From a single field , The degree of differentiation is not very big , from SC Table to retrieve ,c_id=81 The result of the search is 70001,score=84 The result is 39425.

and c_id=81 and score=84 The result is 897, That is to say, the discrimination degree of these two fields is relatively high , Therefore, the efficiency of establishing joint index query .
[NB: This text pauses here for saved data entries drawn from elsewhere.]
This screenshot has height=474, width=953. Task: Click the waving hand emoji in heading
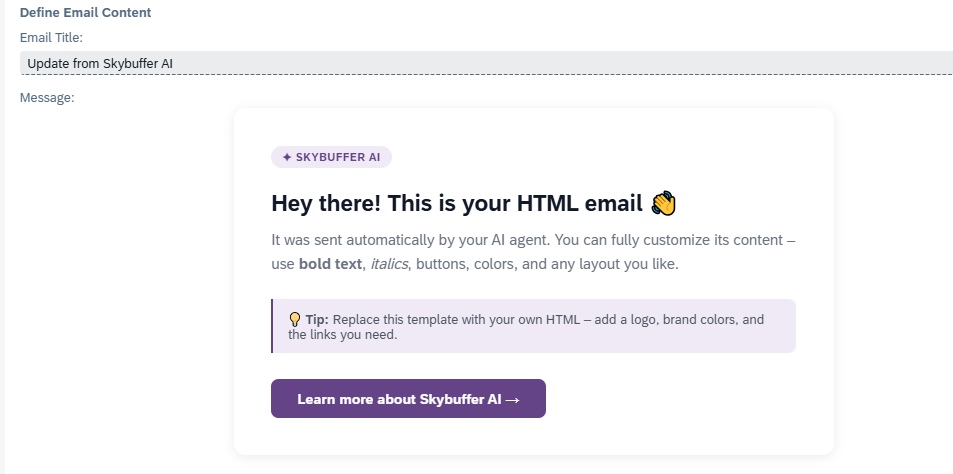coord(664,203)
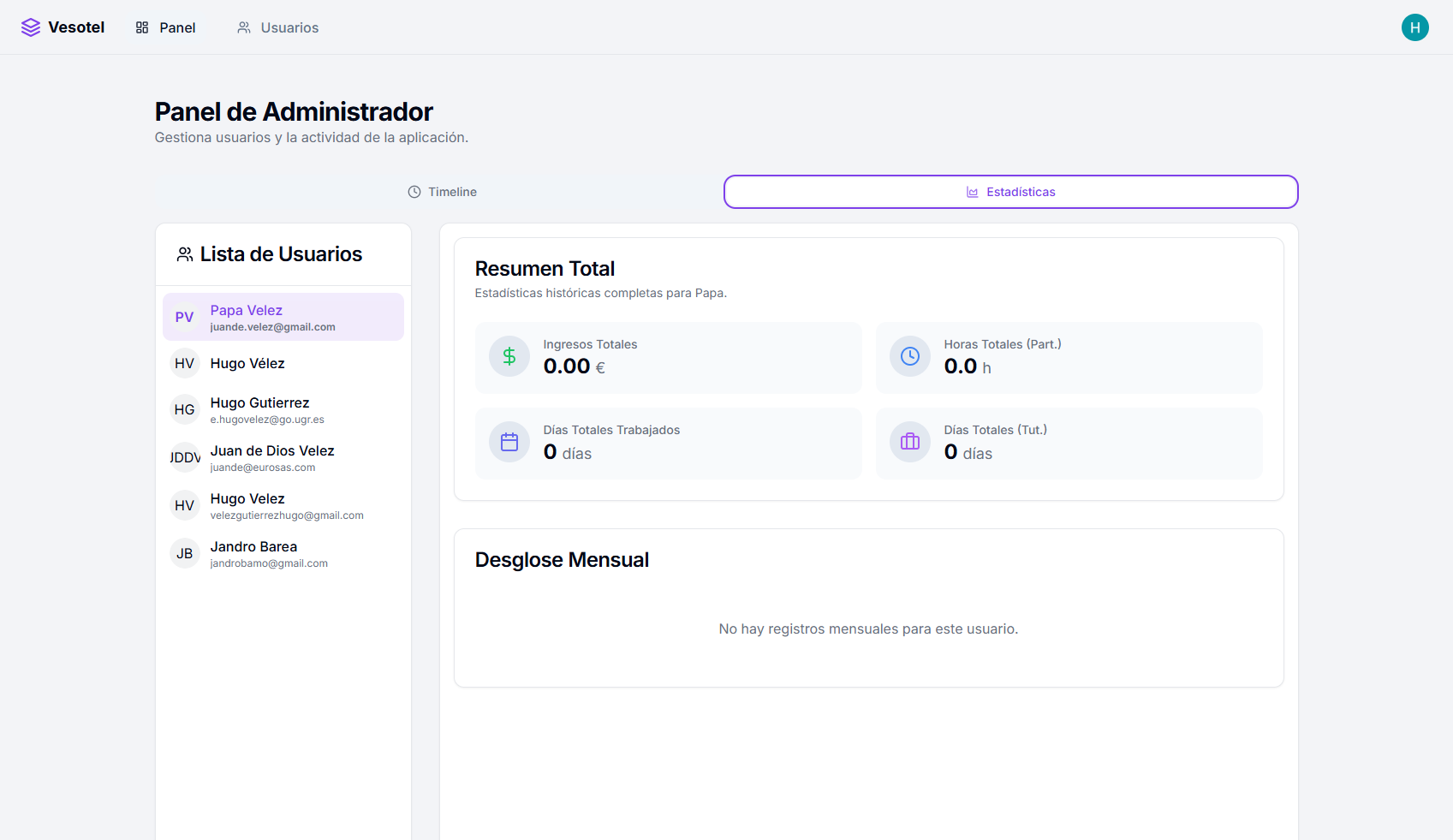Click the clock icon for Horas Totales
Viewport: 1453px width, 840px height.
pos(910,356)
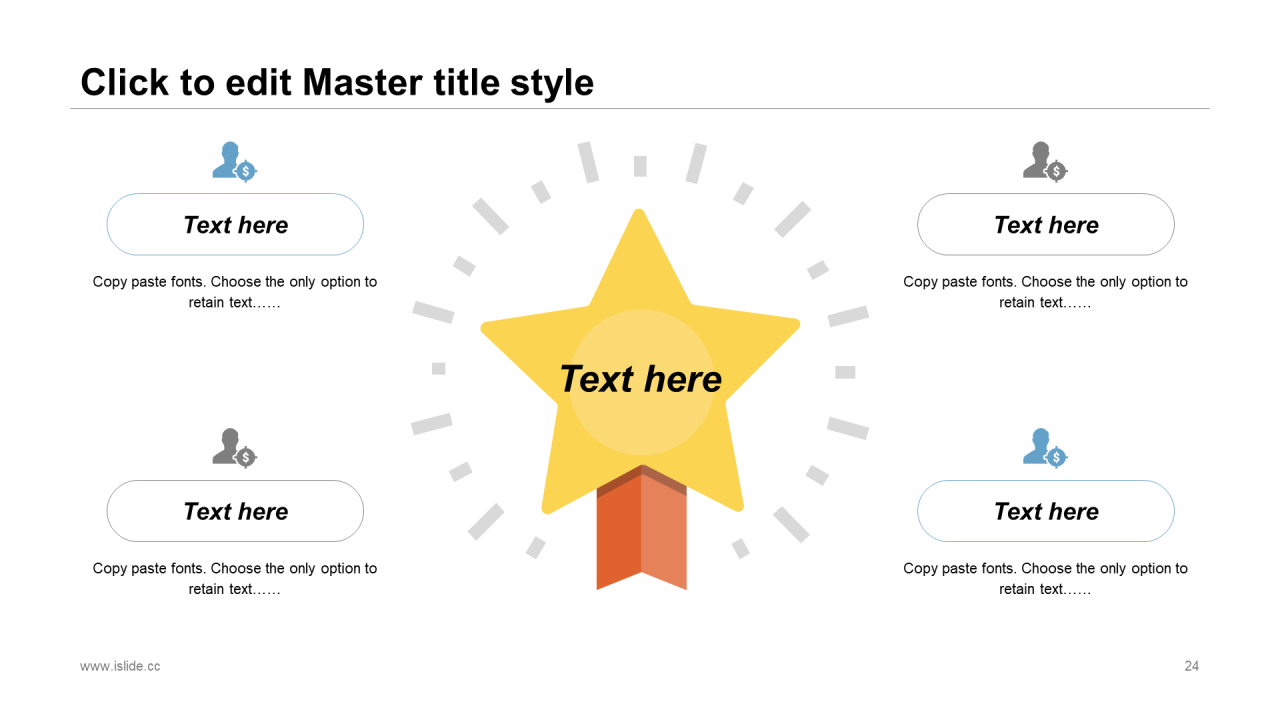Click the slide number 24
This screenshot has height=720, width=1280.
(x=1191, y=666)
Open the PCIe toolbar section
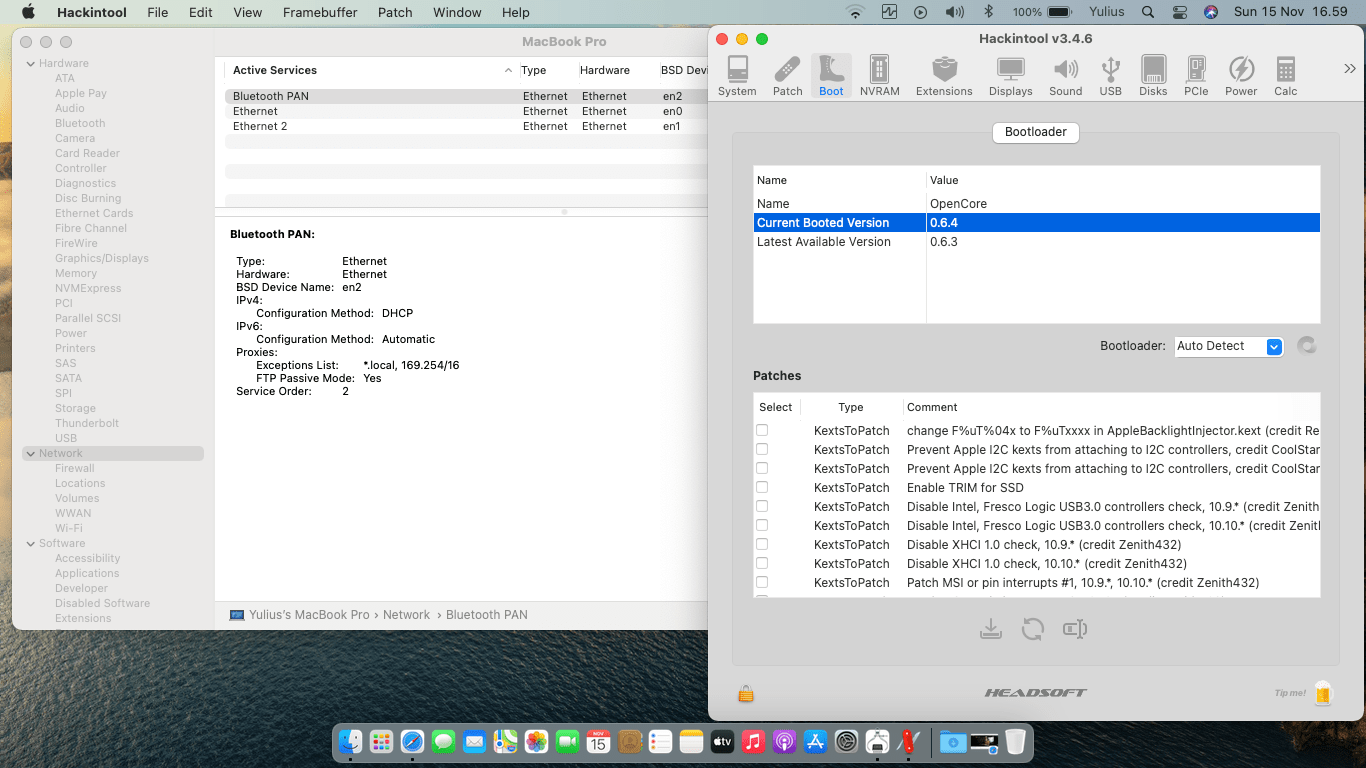 1195,76
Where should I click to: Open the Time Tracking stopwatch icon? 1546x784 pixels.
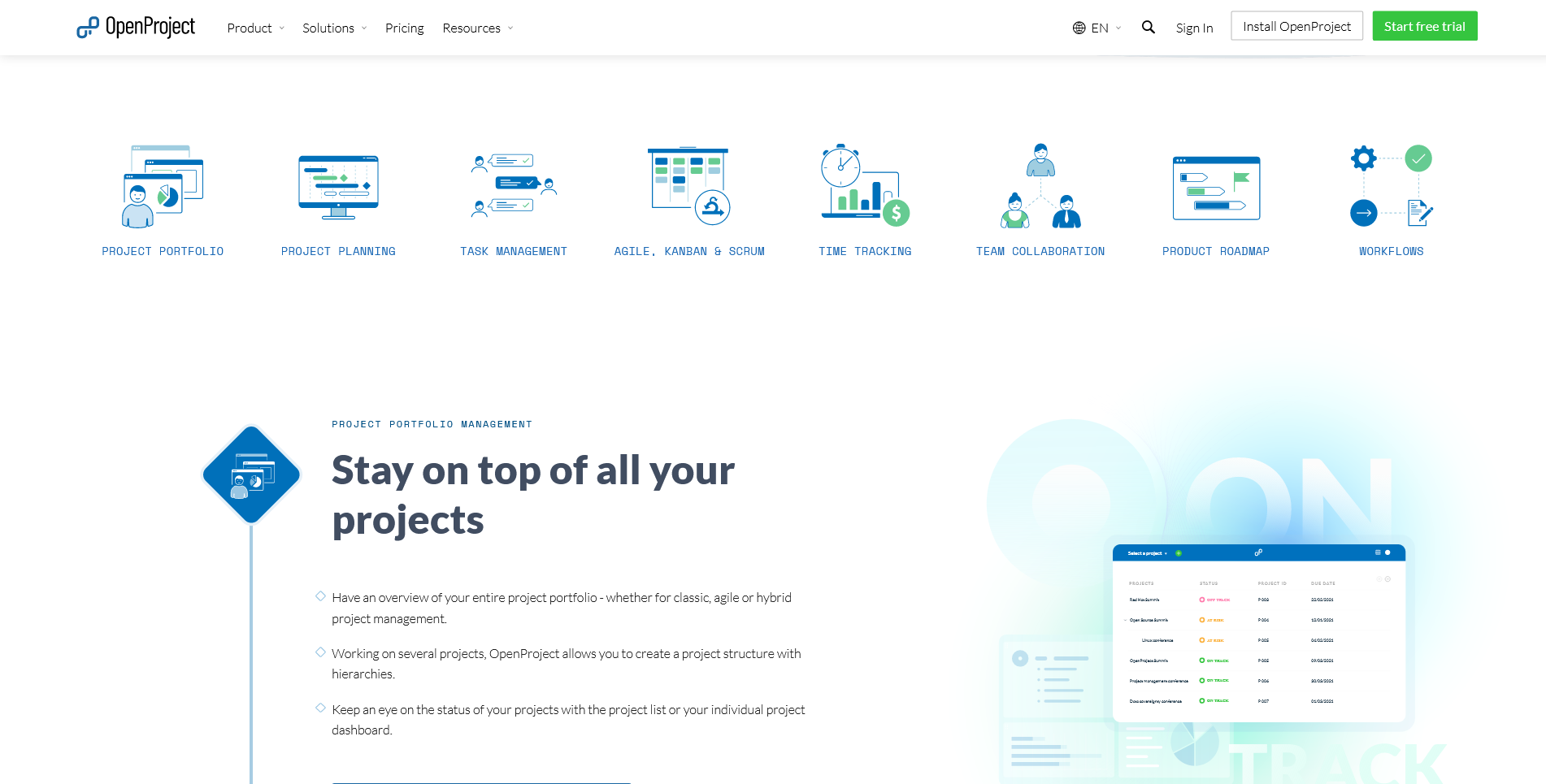[x=865, y=186]
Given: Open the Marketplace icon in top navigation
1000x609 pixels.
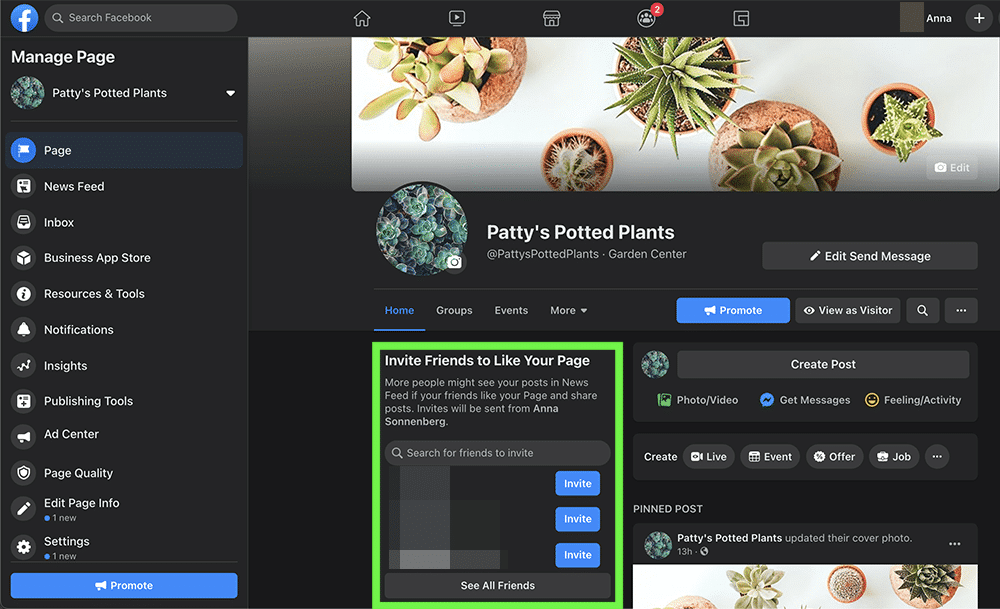Looking at the screenshot, I should point(551,18).
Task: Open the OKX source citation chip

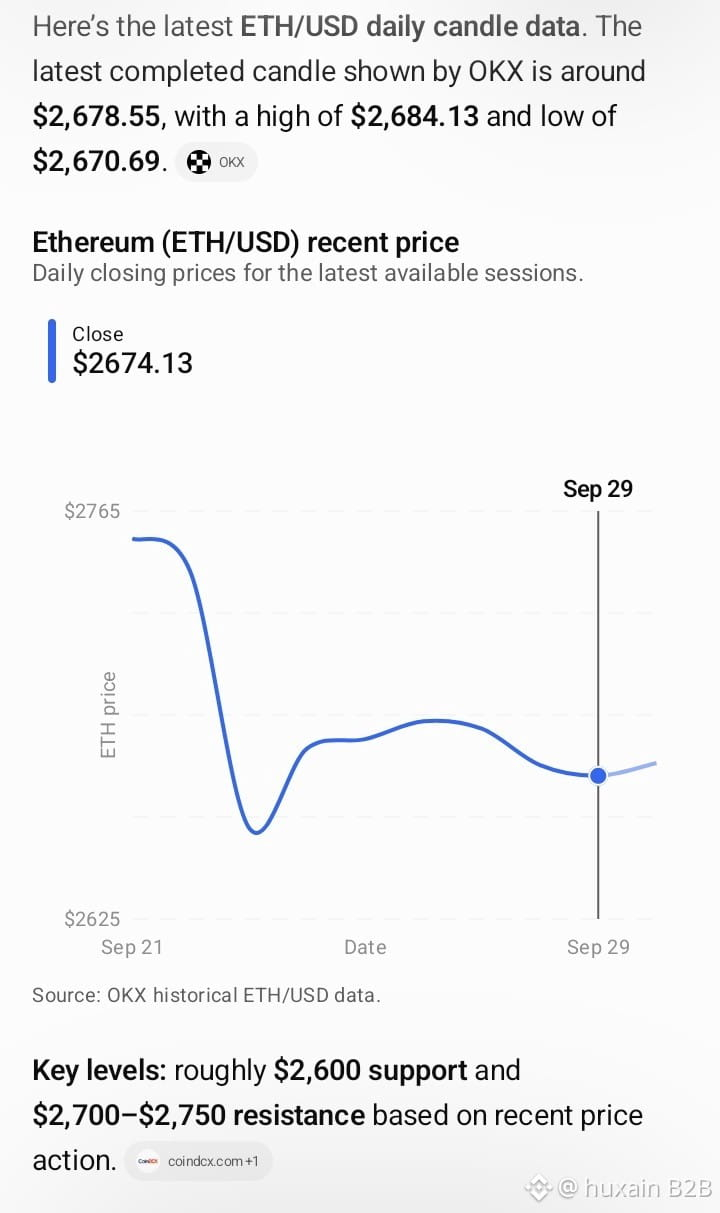Action: point(216,162)
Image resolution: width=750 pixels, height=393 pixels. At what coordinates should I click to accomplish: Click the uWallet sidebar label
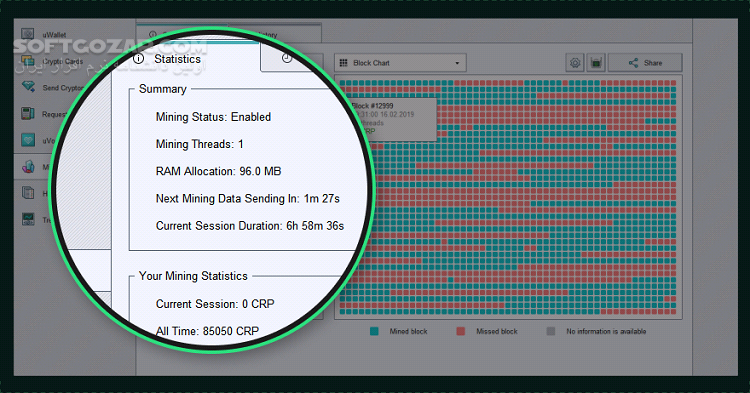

Will be higher , From another point of view , The data in this table is 300w, There will be more , In terms of index storage , It's not a small number , As the amount of data increases .

increase , Indexes can't all be loaded into memory , Instead, read from the disk , The more indexes there are , The more expensive it is to read the disk , Therefore, according to the specific .

It is necessary to establish a multi column joint index for business situations , So let's try .

alter table SC drop index sc_c_id_index;
alter table SC drop index sc_score_index;
create index sc_c_id_score_index on SC(c_id,score);

Execute the above query statement , The time consumed is ：0.007s, This speed is still acceptable .

Implementation plan ：

The optimization of this statement is now over .

summary

mysql Nested sub query efficiency is really low
It can be optimized to join queries
When connecting tables , You can use first where Conditions filter the table , Then make a watch connection
（ although mysql Will optimize the join table statement ）
Build the right index , Set up multi column joint index if necessary
Learn to analyze sql Implementation plan ,mysql Would be right sql To optimize , So it's important to analyze the execution plan

Index optimization

The optimization of subquery is mentioned above , And how to index , And when multiple fields are indexed , The fields are individually indexed .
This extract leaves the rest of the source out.